Aims Evidence for a pathophysiologic relevance of autoimmunity in human heart disease has substantially increased over the past years. Conformational autoantibodies stimulating the cardiac β1‐adrenoceptor (β1‐aabs) are considered of importance in heart failure development and clinical pilot studies have shown their prognostic significance in human ‘idiopathic’ cardiomyopathy. Methods We recently developed a novel highly sensitive fluorescence‐based functional assay to detect stimulating β1‐aabs. We will use this method to assess Etiology, Titre‐ C ourse, and effect on Survival (ETiCS) of β1‐aabs in a prospective multicentre study with serial follow‐up of patients after a first acute myocarditis or myocardial infarction.

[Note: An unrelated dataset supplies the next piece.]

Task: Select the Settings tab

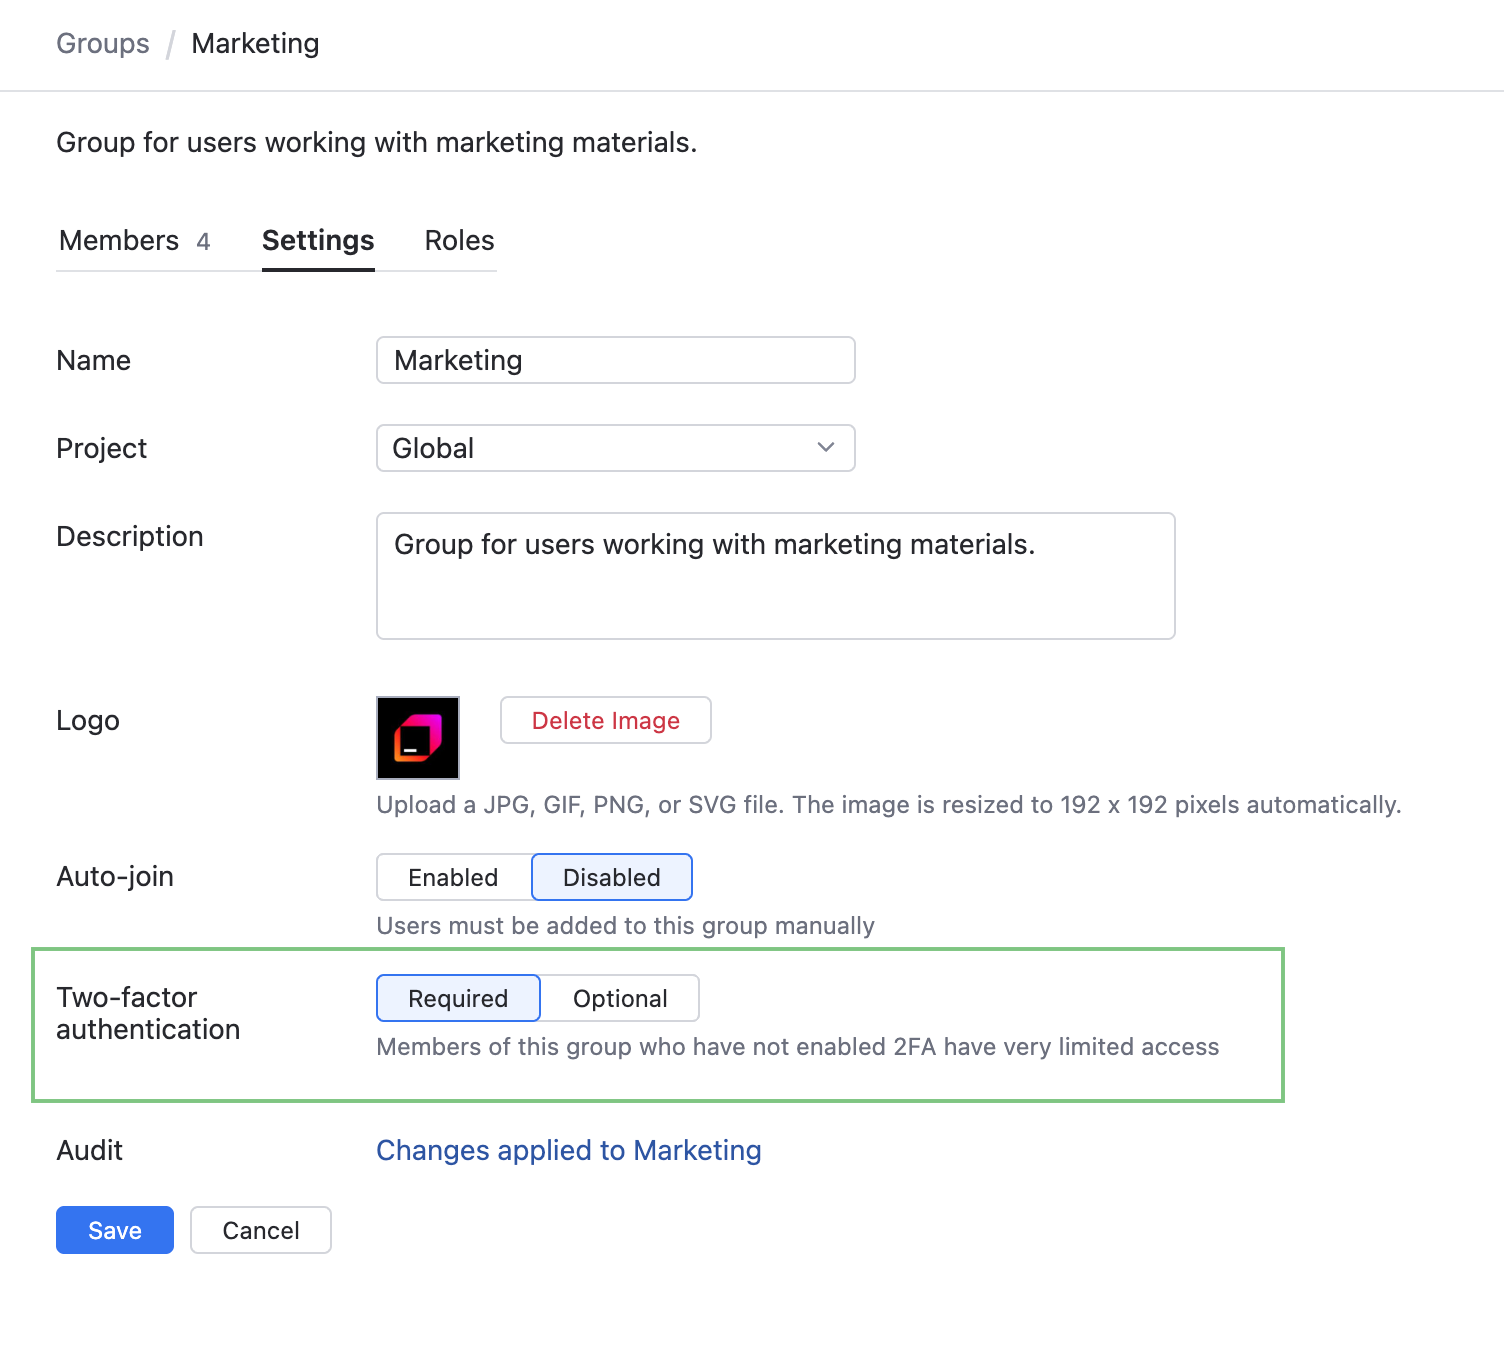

Several European core laboratories will jointly study the hypothesis that both disorders may trigger autoimmune reactions leading to the generation of β1‐aabs and/or other heart‐directed aabs. Further, sera from healthy controls and well‐characterized patient cohorts with dilated, ischaemic, or hypertensive cardiomyopathy will be analysed retrospectively for β1‐aab prevalence, incidence, persistence, and/or clearance. Conclusion ETiCS is so far the largest clinical diagnostic study projected to address cardiac autoimmunity. It attempts to unravel the pathophysiology of cardiac autoantibody formation and persistence/clearance. ETiCS will enhance current knowledge on autoimmunity in human heart disease and promote endeavours to develop novel therapies targeting cardiac aabs.